Set-up is a doddle. This being a Panasonic, it starts to auto-install the minute you pop in an aerial, and the process takes mere minutes. The remote, while no beauty, is also superbly laid out.

Cinematic pictures

And the image quality? Largely fabulous. Panasonic has clearly made strenuous efforts to endow its largest LCD screen with something of the black depth and contrast feel of its acclaimed plasmas: the LZD70 is notably richer and more involving ‘out of the box’ than, say, a Samsung.

Of course, once you’ve fine-tuned things a little the gap closes a tad, but the Panasonic continues to impress. It’s sharp and natural to look at, even with off-air TV. Motion-handling is swift and assured, and support for 24fps video from HD-DVD or Blu-ray assures a nicely cinematic feel when you’re watching movies.

The downside – and there had to be one – comes when watching night scenes: watch the final third of The Bourne Ultimatum, and you’ll struggle to make out the action. Predictably, Panasonic’s cheaper, lower-resolution plasma alternative looks far better here.

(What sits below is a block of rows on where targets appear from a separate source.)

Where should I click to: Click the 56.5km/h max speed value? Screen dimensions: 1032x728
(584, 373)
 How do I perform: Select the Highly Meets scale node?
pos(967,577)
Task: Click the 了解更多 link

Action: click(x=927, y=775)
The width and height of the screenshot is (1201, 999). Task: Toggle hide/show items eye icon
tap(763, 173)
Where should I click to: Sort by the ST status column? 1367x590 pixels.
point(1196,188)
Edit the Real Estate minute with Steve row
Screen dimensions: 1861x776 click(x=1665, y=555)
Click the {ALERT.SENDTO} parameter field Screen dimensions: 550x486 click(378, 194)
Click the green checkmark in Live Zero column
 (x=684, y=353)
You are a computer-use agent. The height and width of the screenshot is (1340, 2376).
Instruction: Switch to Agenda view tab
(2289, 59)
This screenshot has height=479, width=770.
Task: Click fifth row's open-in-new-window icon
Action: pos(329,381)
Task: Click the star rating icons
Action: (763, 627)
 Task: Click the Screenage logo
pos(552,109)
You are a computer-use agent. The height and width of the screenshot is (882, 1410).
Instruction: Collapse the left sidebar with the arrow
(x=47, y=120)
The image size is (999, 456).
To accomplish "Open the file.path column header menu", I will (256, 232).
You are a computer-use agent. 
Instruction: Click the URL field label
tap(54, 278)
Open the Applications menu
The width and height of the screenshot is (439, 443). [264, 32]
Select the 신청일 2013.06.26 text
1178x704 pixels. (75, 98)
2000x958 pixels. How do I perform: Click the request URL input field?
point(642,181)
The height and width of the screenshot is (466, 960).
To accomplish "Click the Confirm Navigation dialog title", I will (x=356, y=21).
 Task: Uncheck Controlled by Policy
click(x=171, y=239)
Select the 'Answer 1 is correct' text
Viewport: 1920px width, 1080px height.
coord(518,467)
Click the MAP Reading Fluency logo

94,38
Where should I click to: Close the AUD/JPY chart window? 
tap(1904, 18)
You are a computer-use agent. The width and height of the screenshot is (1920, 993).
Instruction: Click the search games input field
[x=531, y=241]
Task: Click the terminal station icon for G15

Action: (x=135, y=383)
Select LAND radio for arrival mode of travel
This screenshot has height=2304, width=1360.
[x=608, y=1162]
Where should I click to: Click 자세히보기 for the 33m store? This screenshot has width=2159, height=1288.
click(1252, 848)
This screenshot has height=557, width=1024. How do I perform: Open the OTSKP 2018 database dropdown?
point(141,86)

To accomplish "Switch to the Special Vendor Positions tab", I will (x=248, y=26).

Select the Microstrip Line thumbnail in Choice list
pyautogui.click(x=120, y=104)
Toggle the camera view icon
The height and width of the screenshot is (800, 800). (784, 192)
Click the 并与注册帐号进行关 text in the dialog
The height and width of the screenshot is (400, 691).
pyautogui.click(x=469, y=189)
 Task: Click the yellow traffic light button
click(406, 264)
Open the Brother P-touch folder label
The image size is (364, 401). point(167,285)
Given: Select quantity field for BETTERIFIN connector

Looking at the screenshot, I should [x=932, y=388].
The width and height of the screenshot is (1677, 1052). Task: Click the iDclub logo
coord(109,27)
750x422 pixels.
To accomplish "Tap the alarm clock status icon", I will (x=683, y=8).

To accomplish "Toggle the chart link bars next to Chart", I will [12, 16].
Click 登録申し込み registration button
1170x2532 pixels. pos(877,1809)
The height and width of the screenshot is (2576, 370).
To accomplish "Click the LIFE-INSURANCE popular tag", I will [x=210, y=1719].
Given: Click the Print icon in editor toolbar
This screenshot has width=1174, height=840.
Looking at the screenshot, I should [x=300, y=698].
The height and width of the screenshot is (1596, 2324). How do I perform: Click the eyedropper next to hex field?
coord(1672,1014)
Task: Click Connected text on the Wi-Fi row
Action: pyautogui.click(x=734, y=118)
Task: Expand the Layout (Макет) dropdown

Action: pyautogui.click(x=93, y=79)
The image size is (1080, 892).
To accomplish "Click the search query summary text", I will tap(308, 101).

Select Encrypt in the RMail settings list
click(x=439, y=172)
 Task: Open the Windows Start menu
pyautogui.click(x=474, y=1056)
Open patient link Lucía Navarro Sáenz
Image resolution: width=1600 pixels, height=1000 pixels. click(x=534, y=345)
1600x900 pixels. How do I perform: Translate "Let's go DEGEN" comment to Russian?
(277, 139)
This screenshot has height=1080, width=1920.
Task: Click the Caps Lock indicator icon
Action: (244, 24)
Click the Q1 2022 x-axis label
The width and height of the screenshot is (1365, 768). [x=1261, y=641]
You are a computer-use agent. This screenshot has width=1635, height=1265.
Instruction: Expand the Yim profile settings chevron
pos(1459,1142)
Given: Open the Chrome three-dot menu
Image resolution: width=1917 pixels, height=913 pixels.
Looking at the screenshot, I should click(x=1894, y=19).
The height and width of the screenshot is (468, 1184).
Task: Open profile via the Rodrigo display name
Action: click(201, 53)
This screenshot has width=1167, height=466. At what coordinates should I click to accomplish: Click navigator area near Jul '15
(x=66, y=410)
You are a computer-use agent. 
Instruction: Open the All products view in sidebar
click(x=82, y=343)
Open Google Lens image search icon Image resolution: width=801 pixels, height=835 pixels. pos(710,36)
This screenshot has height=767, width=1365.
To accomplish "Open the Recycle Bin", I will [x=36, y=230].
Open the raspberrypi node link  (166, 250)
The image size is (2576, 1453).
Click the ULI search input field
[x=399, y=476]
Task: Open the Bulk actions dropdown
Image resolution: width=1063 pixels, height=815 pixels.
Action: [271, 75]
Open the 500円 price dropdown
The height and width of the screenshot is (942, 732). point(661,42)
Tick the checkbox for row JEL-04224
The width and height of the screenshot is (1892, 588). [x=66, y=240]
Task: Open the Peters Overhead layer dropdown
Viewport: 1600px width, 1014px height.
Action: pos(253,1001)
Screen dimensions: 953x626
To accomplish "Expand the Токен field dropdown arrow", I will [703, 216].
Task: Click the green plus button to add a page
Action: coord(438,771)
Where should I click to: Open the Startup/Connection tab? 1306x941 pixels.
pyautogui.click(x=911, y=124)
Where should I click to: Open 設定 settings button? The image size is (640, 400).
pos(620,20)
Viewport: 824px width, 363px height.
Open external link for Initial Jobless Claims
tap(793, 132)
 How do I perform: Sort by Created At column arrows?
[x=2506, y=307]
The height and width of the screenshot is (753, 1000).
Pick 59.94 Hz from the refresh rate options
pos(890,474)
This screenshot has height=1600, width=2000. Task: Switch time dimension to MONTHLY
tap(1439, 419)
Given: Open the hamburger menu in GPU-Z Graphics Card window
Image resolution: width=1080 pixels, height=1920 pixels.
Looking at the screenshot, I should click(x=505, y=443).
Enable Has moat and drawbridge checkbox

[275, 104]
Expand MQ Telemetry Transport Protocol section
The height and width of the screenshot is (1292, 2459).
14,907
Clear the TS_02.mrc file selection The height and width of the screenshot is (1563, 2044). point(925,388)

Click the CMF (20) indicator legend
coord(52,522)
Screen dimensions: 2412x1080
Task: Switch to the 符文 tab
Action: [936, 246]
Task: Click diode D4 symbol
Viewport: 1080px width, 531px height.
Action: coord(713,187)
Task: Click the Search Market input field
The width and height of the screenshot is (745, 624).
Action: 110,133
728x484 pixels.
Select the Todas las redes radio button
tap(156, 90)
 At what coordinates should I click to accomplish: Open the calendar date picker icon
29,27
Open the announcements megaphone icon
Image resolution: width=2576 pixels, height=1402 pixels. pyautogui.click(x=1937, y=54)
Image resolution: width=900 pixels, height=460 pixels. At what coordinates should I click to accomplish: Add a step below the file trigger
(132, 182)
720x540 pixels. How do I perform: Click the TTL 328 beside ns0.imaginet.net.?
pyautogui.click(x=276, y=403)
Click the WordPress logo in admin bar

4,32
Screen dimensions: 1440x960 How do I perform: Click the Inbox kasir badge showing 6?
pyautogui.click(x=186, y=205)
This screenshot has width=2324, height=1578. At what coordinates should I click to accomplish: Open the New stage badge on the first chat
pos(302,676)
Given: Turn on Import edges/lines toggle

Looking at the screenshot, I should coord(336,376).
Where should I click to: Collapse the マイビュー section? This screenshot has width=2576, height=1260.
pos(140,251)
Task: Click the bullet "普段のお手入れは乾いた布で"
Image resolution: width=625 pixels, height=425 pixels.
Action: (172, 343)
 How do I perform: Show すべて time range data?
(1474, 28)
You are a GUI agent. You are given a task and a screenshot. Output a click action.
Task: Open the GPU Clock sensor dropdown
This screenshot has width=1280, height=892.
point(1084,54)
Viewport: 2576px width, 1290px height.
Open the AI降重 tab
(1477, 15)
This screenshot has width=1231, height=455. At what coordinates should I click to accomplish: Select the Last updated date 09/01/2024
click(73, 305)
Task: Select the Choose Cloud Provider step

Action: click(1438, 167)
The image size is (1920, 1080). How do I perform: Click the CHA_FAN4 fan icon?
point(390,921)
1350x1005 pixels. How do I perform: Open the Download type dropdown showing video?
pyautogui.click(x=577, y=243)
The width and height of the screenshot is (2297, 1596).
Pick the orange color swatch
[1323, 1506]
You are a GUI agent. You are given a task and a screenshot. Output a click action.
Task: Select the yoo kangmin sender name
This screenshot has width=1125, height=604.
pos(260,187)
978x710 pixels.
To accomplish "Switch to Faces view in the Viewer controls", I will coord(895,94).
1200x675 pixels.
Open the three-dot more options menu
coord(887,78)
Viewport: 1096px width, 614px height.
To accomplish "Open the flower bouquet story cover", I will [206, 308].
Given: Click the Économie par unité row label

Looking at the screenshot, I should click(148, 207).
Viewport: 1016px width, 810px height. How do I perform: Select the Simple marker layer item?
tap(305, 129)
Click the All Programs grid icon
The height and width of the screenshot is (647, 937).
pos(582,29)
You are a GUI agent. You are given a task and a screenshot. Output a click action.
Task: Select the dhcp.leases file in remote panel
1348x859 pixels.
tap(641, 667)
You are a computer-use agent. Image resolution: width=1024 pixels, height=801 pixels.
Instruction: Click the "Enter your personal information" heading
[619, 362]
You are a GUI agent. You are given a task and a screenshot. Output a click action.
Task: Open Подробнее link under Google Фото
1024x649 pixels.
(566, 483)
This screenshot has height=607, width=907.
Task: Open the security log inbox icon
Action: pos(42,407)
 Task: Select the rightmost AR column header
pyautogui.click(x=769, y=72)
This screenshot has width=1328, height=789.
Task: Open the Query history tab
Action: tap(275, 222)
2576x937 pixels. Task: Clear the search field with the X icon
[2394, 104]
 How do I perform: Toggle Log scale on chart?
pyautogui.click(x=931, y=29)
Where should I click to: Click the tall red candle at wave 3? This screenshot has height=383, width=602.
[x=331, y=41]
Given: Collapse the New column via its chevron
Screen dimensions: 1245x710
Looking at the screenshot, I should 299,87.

Should that put you off? Not necessarily. We can’t think of any LCD that can go toe-to-toe with a plasma with that sort of material. For almost everything else that you want to watch, including gaming, this is a cracking TV. It also sounds better than the plasma – that wide chassis gives plenty of space for two decent, properly spaced loudspeakers, which ensure a good stereo image and fair bass for a flat TV.